Le Picard Arderiville et le Parisien Badaudin, en voyage au bord de la mer à deux lieues d’Honfleur, voyant une huitre, Ardenville la ramasse. Badaudin l’ayant vue le premier, tous deux prétendent l’avoir. S’ensuit une dispute dont le bruit attire Doucet, sergent. Les plaideurs le conjurent de les juger, ce qu’un sergent ne saurait faire. La querelle empire et les plaideurs veulent venir aux mains. Ils ont déjà posé leur bagage par terre, lorsqu’on annonce la justice. Deux plaideurs se présentent, mais comme ils sont pauvres, et qu’ils ne peuvent payer ni les procureurs ni les avocats, on les renvoie. Pendant ce temps, on prépare le tribunal de la justice, où la déesse va présider à un traité où elle n’a besoin que de faire acte de présence.
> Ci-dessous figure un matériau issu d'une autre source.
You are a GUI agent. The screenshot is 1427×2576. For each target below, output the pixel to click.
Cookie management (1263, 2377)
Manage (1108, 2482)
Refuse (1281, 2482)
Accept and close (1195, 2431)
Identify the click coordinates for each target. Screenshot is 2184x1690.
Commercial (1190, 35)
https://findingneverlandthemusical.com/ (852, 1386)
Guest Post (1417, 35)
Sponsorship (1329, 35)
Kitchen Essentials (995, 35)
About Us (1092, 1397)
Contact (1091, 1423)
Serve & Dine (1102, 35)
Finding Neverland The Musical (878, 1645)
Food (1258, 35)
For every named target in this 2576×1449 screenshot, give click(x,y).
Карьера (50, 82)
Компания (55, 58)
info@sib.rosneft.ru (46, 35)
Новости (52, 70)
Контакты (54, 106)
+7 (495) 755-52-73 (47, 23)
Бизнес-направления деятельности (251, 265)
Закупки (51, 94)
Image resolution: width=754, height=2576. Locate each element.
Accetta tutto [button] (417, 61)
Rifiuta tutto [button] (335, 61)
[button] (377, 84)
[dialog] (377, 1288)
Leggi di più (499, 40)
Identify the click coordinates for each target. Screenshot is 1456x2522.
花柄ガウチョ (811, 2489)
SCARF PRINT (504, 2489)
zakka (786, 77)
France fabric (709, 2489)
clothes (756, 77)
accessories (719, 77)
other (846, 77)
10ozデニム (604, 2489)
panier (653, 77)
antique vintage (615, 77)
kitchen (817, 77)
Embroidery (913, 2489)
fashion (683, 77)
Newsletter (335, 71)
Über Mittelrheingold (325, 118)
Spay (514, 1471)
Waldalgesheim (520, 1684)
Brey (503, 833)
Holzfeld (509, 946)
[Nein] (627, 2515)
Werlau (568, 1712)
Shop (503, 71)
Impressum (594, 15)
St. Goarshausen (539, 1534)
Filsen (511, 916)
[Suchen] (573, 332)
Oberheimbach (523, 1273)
L’absence de la Justice permet aux plaideurs de renouveler leur altercation. Les avocats arrivent, et sans daigner écouter les raisons de leurs nouveaux clients, ils font déposer l’huitre en contestation au greffe et s’emparent également de leur bagage, comme « accessoire » devant répondre des frais. Tandis que les avocats, qui ont tout l’air de vouloir amplifier l’affaire au maximum avec « des productions, des consultations, des informations, des confrontations, des perquisitions, des récusations », afin de donner une « une belle forme judiciaire », vont se préparer, les plaideurs, restés seuls, sont inquiets. Pressentant la déconfiture de leur affaire, ils se cèdent volontiers l’huitre, et annoncent leur résolution aux avocats. Lorsque les plaideurs réclament le retour de leur caution, les avocats, après s’être enquis de leur origine, refusent que leur bagage leur soit rendu : « pour produire un chicaneur profond Qui d'une affaire bien ourdie, Sache conduire & la forme & le fond, Parlez-moi de la Normandie. »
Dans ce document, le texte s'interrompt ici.